PASSAGE GIVEN:
— START —

5. Operation. Licensee agrees, at its sole expense, to maintain and repair the machines and any other personal property placed on the licensed premises by licensee. Licensee shall keep the machines in good operating condition. Licensee agrees at all times during the term of this agreement to keep the minimum number of machines in each of the stores, which machines shall be available for use by the public (subject to normal wear and tear and damage due to fire or other casualty) at all times that the stores are open for business to the public.
6. Change Person. Licensee agrees to have a change person on duty on the licensed premises of each store at all times that the store is open for business to the public.
7. Title To Fixtures. All personal property (including, without limitation, the Machines) placed on the Licensed Premises by Licensee shall be and remain the personal property of Licensee and, upon the expiration or earlier termination of this Agreement, Licensee shall, within ten (10) days thereafter and at its sole expense, remove from the Store all such personal property and restore the Licensed Premises to its original condition, ordinary wear and tear excepted.
8. Indemnification. Licensee agrees to indemnify, defend and hold harmless Licensor from and against any and all liability, claims, damages, expenses (including reasonable costs and attorneys' fees
and reasonable costs and attorneys' fees on any appeal), judgments, proceedings and causes of action of any kind whatsoever, arising out of or in any way connected with (i) the exercise of any of Licensee's rights or privileges granted herein, (ii) the ownership, operation, maintenance, repair or replacement of the Machines or any other personal property placed on the Licensed Premises by Licensee, or (iii) the willful or negligent act or omission of Licensee, its agents, contractors or employees.
9. Insurance. Licensee agrees to provide and maintain during the term of this Agreement, including any and all extensions hereof, commercial general liability insurance (including product liability, contract liability and broad form property damage endorsements) insuring Licensee against claims for personal injury, bodily injury or death, and property damage or destruction, occurring in, on or about the Licensed Premises. Such insurance shall be written as the primary coverage on the Licensed Premises with an insurer licensed to do business in the State of Nevada and with an A.M. Bests rating of A or better. Licensor shall be named on the policy as additional insured. The limits of liability of such insurance shall be not less than $2,000,000 for personal injury or bodily injury or death of any one (1) or more persons in one (1) occurrence and $500,000 with respect to damage to or destruction of property; or, in lieu of such coverage, a combined single limit (covering personal injury, bodily injury or death, and property damage or destruction) with a limit of not less than $5,000,000 per occurrence. Licensee shall furnish Licensor with certificate(s) evidencing such insurance. The policies of such insurance shall provide that the insurance represented by such certificate(s) shall not be canceled or nonrenewed without the giving of thirty (30) days prior written notice to Licensor.

— END —

EXERCISE TASK A:
Reproduce the part of the license agreement from "6. Change Person." to "is open for business to the public.".
EXERCISE TASK B:
Under the license agreement, within how many days after the agreement expires or is terminated must the licensee remove its personal property from the store?
EXERCISE TASK C:
Go on with the license agreement, picking up after its final sentence.

ROWS:
— START —

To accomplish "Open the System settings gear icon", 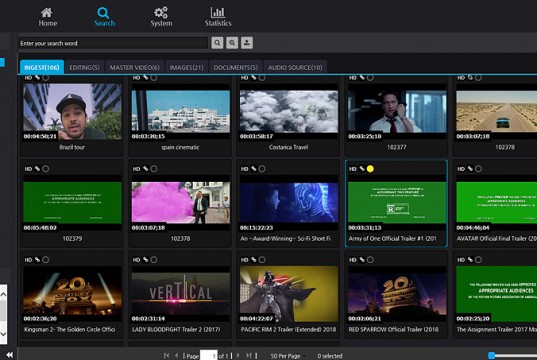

— END —
— START —

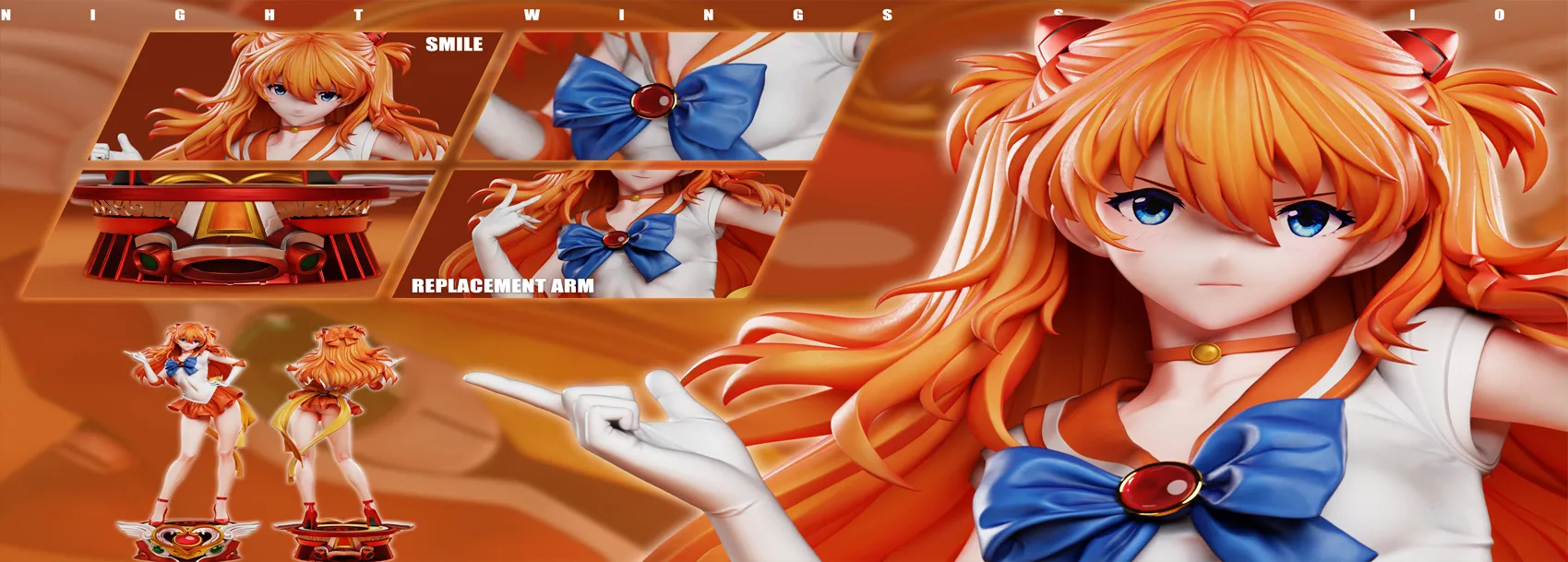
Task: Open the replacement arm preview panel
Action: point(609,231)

— END —

EXERCISE OUTPUT A:
6. Change Person. Licensee agrees to have a change person on duty on the licensed premises of each store at all times that the store is open for business to the public.

EXERCISE OUTPUT B:
Within ten (10) days.

EXERCISE OUTPUT C:
10. Exclusive. Licensee shall have the exclusive right during the term of this Agreement, including any and all extensions hereof, to operate gaming devices in the Stores. No part of any Store shall at any time during the term of this Agreement, including any and all extensions hereof, be used or occupied by any other person for the purpose of operating gaming devices. Anything in this Paragraph 10 (Exclusive) to the contrary notwithstanding, the exclusive right granted in this Paragraph 10 (Exclusive) as to any particular Store or Stores shall not commence until the date specified in Paragraph 2 (Term) and shall terminate upon termination of this Agreement as to such Store or Stores.
11. Attorneys' Fees. If either party to this Agreement initiates or defends litigation with the other party in any way connected with this Agreement, the prevailing party in such litigation, in addition to any other relief which may be granted, whether legal or equitable, shall be entitled to recover from the losing party its reasonable costs and attorneys' fees (including its reasonable costs and attorneys' fees on any appeal). If either party to this Agreement initiates or defends litigation with a third party because of the violation of any term, covenant, condition or agreement contained in this Agreement by the other party to this Agreement, then the party so litigating shall be entitled to recover from the other party to this Agreement its reasonable costs and attorneys' fees (including its reasonable costs and attorneys' fees on any appeal) incurred in connection with such litigation. All such costs and attorneys' fees shall be deemed to have accrued on commencement of any such action or proceeding and shall be enforceable whether or not such action or proceeding is prosecuted to judgment.
12. Assignment. Licensee may not assign this Agreement except to a wholly-owned subsidiary of Jackpot Enterprises, Inc. that agrees in writing to be bound by all of the terms, covenants, conditions and agreements contained herein.
13. Compliance with Law. Licensee shall conduct its business in such a manner as to comply with the requirements of all local, state and federal laws, rules and regulations applicable thereto. Licensee shall not use the Licensed Premises, or permit the Licensed Premises to be used, for any unlawful purpose.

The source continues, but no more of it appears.